Alternando album in cui ha rimesso mano alle vecchie hit dei Genesis ed altri composti di soli inediti, Steve Hackett ha saputo accontentare ogni frangia del proprio pubblico, sia quella che lo voleva esclusivamente nelle vesti del nostalgico membro di una delle band più celebrate della storia, che coloro che da un artista del suo calibro pretendono una capacità di reinventarsi fuori dalla media. Con The Night Siren, Hackett riconferma uno stato di salute più che ottimo, che dimostra quanto l’età per alcuni resti un semplice dato statistico.
Sei protagonista di un’ultima parte di carriera che ha pochi eguali tra i tuoi coetanei: sforni nuovi album con regolarità disarmante e suoni più di quando eri un ragazzino. Il segreto?
“Diciamo che continuo a divertirmi, che poi è l’unica cosa che mi spinge a fare tutto quello che faccio. Probabilmente se la mia dimensione fosse stata più ampia, con date in posti immensi e pressioni insostenibili sulle spalle, forse l’aspetto del divertimento sarebbe lentamente venuto meno. Bisogna essere portati anche per quello, io sinceramente credo che dopo un po’ di tempo ne sarei fagocitato. Se andassi in giro a suonare con i Genesis oggi, credo le cose sarebbero terribilmente problematiche, più per tutto quello che ci girerebbe intorno che per lo sforzo reale. Ad ogni modo, con questo equilibrio penso di poter continuare su questi ritmi ancora a lungo, perché è una sorta di meccanismo che si autoalimenta: più mi diverto e più mi riesce facile continuare così.”
Sei anche tra i pochi a non aver paura di mischiare il tuo passato con i Genesis a materiale nuovo che abbia davvero poco a che fare con esso. Come hai trovato il giusto equilibrio?
“Non è semplice, perché il rischio è sempre quello di cercare di distanziarsi il più possibile dal proprio passato, per dimostrare a tutti di avere ancora qualcosa di importante da dire, oppure abbandonarsi ad esso, facendo le stesse cose tutta la vita. Semplicemente, non ho paura di dire da dove vengo, quindi non ho alcun problema a riportare in tour i vecchi brani dei Genesis e a riproporli su disco, ma allo stesso tempo non voglio diventare uno di quei vecchi dinosauri che fa sempre la stessa scaletta fino al giorno in cui morirà. Credo che se hai ancora un’urgenza creativa sia giusto assecondarla, a maggior ragione in un momento della tua carriera in cui puoi permetterti di farlo senza che nessuno ti rompa le palle. Come altri prima di me, l’unico obiettivo è che la mia musica non annoi.”

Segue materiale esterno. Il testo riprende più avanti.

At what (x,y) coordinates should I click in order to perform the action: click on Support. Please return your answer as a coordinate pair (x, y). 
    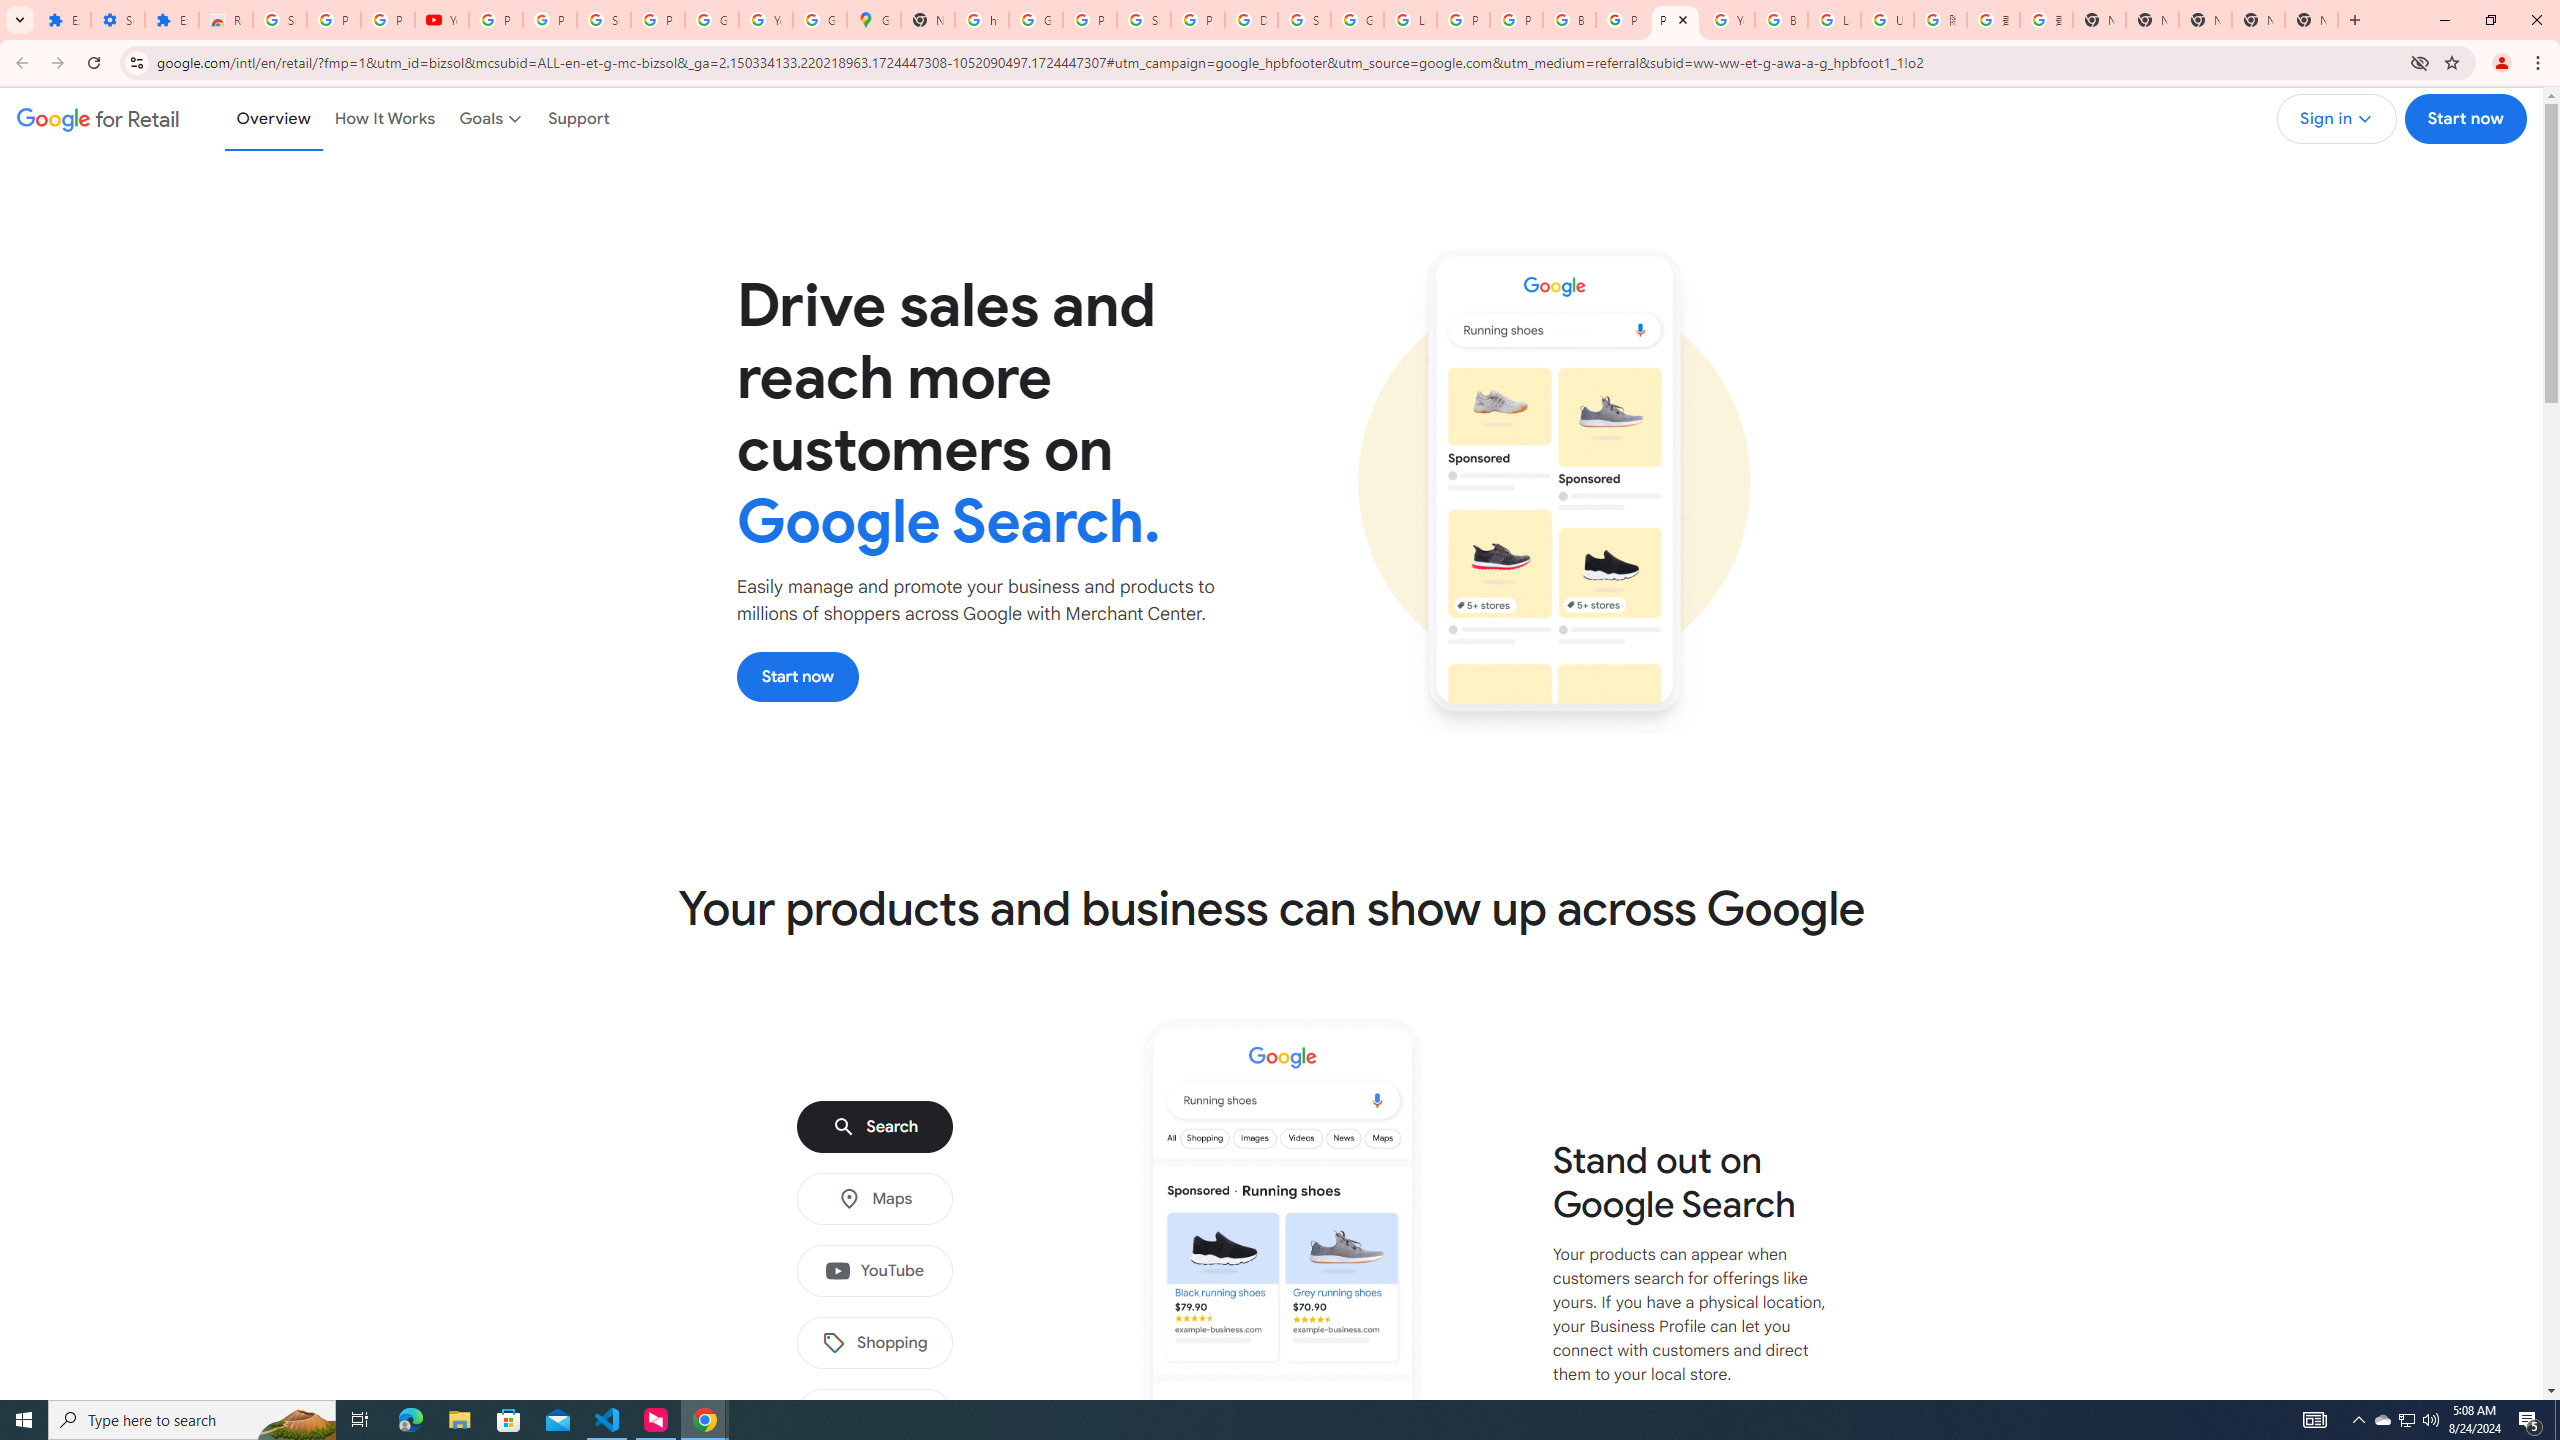
    Looking at the image, I should click on (578, 118).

Mi pare ci sia una sorta di continuità di contenuti tra The Night Siren e Wind And Wuthering dei Genesis, che stai celebrando durante i concerti recenti.
“Assolutamente sì. Sto portando in giro quel disco perché ha appena compiuto quarant’anni, ma anche perché è stato il primo in cui ho affrontato temi sociali, oltre che strumenti poco convenzionali per l’epoca. Strumenti che oggi non è difficile trovare in album anche mainstream, ma che all’epoca eravamo davvero in pochissimi a pensare di utilizzare. Un po’ quello che è successo per The Night Siren, in cui ho toccato temi di quel tipo in modo molto esplicito, forse come mai nella mia carriera. L’intero album è un messaggio di pace e unità, in opposizione ad una situazione politico-sociale sempre più drammatica. Il ritorno prepotente dei nazionalismi, i fenomeni migratori, i politici senza morale: tutte cose molto più pericolose di quanto venga effettivamente percepito. Sono molto preoccupato, perché credo non esista più una coscienza globale in grado di contrastare tutto questo, alimentata da anni di disinteresse assoluto per tutto quello che non ci riguarda direttamente.”
Pensi sia lecito parlare di world music nel caso delle tue nuove composizioni? Un terreno in cui il tuo amico Peter Gabriel ha detto qualcosina…
“Certo che sì, credo che The Night Siren sia chiaramente un disco di word music, se ha ancora un senso parlare di generi al giorno d’oggi. Ho utilizzato musicisti e strumenti provenienti da ogni parte del mondo, compresa l’Italia, la Sardegna nello specifico. Come ti dicevo, iniziai più di quarant’anni fa ad interessarmi a sonorità differenti da quelle con cui chiunque si confrontava ai tempi. Quando mi dicono di Peter, mi dico sempre: io ho iniziato anche prima di lui quel processo! Certo è che lui l’ha sviluppato in modo sistematico, creando qualcosa di incredibile, che ha avuto un peso enorme non solo a livello musicale, ma culturale nel senso più ampio del termine. Lo stesso fine che ha sempre spinto anche la mia ricerca musicale e artistica, d’altra parte.”